(What is needed): Tell how many lines in the records contain the word "Toggle"; the number alone is the answer.

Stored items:
-- Opening Marker --
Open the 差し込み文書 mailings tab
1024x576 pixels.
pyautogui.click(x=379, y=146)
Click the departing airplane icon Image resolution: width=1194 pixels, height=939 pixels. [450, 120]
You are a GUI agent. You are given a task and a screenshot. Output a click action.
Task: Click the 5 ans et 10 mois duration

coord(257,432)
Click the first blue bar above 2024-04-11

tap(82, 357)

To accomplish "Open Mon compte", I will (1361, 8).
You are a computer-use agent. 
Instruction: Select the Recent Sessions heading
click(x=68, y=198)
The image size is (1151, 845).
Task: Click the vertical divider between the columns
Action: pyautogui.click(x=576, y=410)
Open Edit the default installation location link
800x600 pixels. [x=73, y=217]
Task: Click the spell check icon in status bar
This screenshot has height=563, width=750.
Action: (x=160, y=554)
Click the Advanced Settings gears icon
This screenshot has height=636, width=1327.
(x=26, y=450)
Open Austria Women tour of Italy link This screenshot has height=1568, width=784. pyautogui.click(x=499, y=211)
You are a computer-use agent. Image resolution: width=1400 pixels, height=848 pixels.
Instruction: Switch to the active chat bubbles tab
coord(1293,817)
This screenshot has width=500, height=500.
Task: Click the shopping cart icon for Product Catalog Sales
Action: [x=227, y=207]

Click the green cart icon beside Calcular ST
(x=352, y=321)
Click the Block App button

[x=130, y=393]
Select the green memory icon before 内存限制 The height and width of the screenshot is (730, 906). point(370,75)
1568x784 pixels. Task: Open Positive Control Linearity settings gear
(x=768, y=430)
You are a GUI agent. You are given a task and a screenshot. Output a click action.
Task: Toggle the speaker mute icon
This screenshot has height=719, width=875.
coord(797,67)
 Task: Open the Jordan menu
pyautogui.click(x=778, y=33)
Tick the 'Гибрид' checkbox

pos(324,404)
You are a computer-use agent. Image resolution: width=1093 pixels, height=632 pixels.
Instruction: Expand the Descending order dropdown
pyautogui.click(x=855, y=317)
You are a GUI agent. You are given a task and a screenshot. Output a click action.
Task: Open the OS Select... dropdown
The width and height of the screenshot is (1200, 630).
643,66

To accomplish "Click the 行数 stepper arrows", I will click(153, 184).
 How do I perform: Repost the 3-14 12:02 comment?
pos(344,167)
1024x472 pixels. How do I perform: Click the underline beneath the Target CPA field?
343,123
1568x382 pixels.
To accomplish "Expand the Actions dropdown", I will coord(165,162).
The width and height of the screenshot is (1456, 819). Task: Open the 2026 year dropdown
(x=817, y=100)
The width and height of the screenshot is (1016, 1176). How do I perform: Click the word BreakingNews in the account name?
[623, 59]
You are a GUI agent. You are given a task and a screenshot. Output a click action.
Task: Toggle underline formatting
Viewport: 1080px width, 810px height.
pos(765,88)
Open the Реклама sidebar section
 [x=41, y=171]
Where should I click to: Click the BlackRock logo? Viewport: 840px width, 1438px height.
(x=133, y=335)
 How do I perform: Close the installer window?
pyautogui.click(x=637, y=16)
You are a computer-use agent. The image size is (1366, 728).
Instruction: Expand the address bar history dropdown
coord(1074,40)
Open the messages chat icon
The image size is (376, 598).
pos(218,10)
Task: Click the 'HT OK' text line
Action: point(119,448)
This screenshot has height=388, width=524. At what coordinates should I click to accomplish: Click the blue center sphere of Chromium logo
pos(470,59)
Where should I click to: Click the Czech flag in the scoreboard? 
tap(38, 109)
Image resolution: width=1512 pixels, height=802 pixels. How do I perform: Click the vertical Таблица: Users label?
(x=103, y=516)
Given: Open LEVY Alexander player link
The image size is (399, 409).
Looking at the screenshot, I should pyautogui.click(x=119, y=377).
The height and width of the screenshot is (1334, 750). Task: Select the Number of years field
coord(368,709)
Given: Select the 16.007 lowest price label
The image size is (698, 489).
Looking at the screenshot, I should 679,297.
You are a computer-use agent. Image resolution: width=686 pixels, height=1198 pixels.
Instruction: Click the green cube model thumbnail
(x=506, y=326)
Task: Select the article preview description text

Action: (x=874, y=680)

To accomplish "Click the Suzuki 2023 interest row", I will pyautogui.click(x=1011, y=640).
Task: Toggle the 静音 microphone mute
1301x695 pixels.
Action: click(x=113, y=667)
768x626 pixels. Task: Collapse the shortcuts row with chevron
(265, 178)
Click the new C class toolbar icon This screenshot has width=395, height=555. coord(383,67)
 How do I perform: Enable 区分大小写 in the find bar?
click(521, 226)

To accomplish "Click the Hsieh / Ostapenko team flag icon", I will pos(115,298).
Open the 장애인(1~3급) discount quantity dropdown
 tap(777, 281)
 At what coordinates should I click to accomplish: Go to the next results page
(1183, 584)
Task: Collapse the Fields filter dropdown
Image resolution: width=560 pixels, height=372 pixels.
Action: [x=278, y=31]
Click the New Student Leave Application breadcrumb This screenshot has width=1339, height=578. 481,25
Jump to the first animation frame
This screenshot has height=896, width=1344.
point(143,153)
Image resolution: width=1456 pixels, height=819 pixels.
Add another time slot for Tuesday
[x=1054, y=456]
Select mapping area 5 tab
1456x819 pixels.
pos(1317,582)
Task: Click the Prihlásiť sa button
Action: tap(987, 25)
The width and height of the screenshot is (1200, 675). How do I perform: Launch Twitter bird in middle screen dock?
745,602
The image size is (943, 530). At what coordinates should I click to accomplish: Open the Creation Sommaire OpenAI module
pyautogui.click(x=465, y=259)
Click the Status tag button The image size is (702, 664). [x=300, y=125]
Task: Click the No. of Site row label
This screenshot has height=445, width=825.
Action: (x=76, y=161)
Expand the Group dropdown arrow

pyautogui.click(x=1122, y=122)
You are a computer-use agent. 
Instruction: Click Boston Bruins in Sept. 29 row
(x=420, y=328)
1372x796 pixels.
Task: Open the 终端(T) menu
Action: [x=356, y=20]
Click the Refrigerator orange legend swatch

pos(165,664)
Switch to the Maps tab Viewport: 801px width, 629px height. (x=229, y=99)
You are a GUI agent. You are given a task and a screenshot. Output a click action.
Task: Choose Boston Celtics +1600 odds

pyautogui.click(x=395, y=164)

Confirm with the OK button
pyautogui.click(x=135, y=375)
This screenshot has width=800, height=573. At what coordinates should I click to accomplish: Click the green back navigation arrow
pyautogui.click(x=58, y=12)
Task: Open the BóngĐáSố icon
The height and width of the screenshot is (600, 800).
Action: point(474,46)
-- Closing Marker --
(Solution below): 3